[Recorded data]
%%

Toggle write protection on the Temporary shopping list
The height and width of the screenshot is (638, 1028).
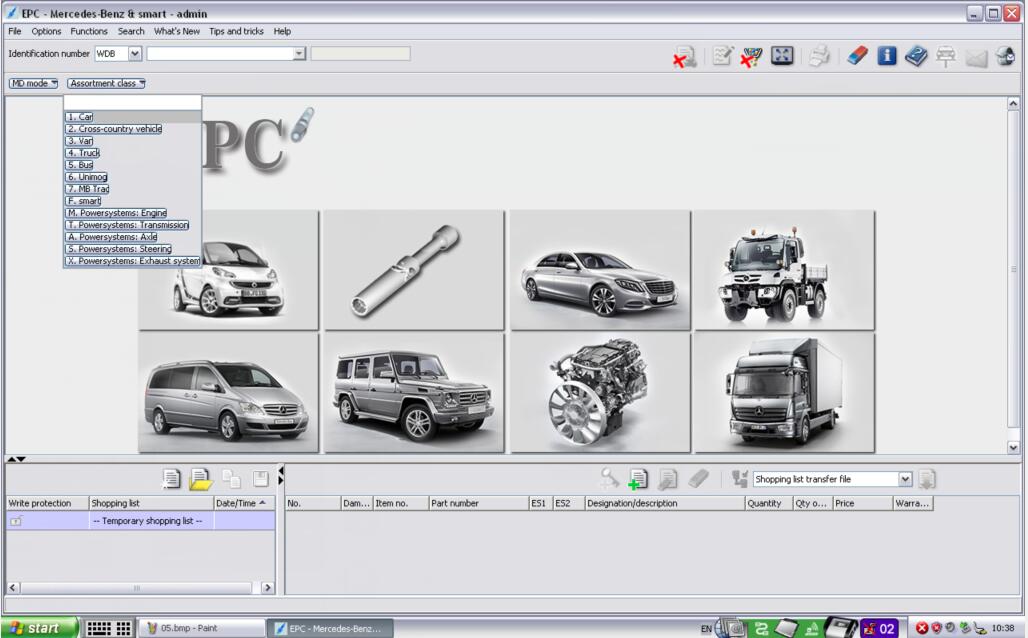16,521
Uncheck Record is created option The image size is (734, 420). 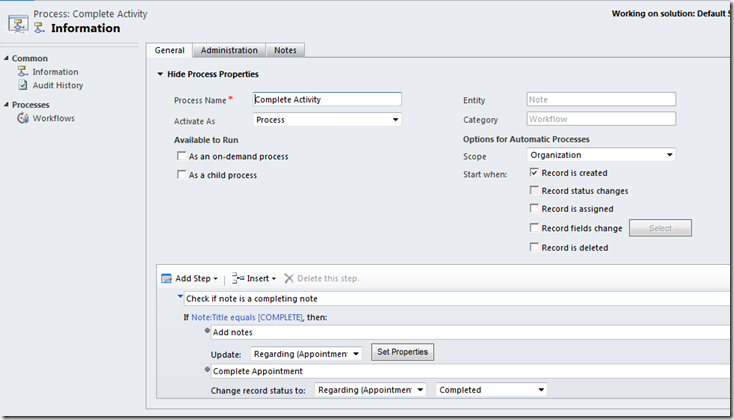(534, 173)
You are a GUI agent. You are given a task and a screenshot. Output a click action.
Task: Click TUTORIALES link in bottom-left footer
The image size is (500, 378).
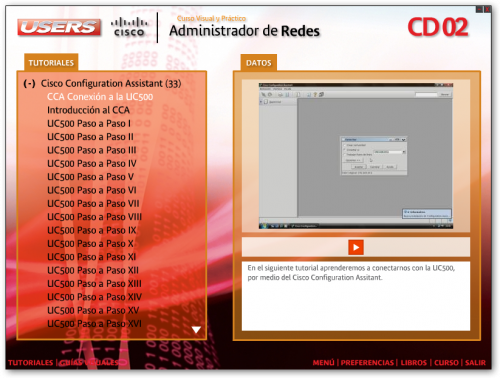pyautogui.click(x=30, y=363)
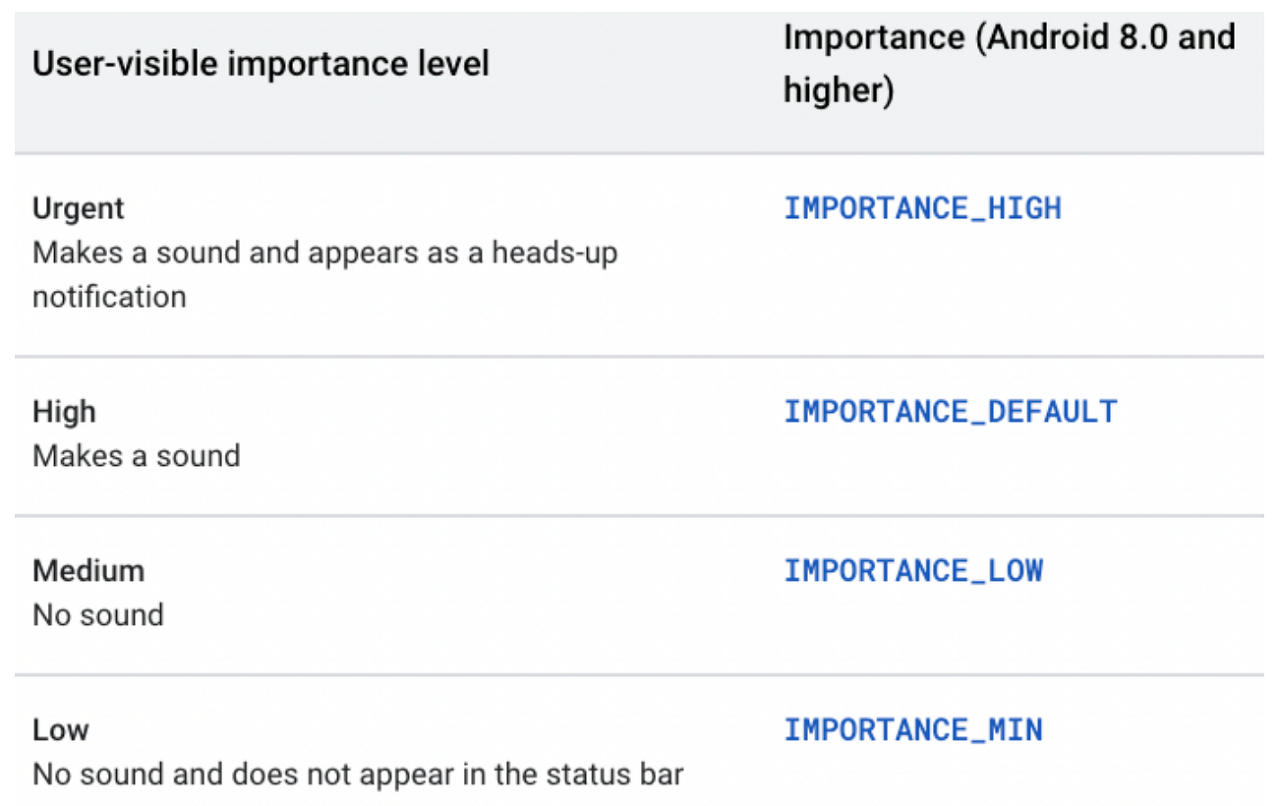Image resolution: width=1280 pixels, height=806 pixels.
Task: Follow the IMPORTANCE_LOW link
Action: coord(913,570)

%%

Please pick out every line of the items above that contains the string "screenshot", copying each one in full. Count a match only when the case is the same.

▶ **Answer to this problem**:
The height and width of the screenshot is (638, 1028).
You are a GUI agent. You are given a task and a screenshot. Output a click action.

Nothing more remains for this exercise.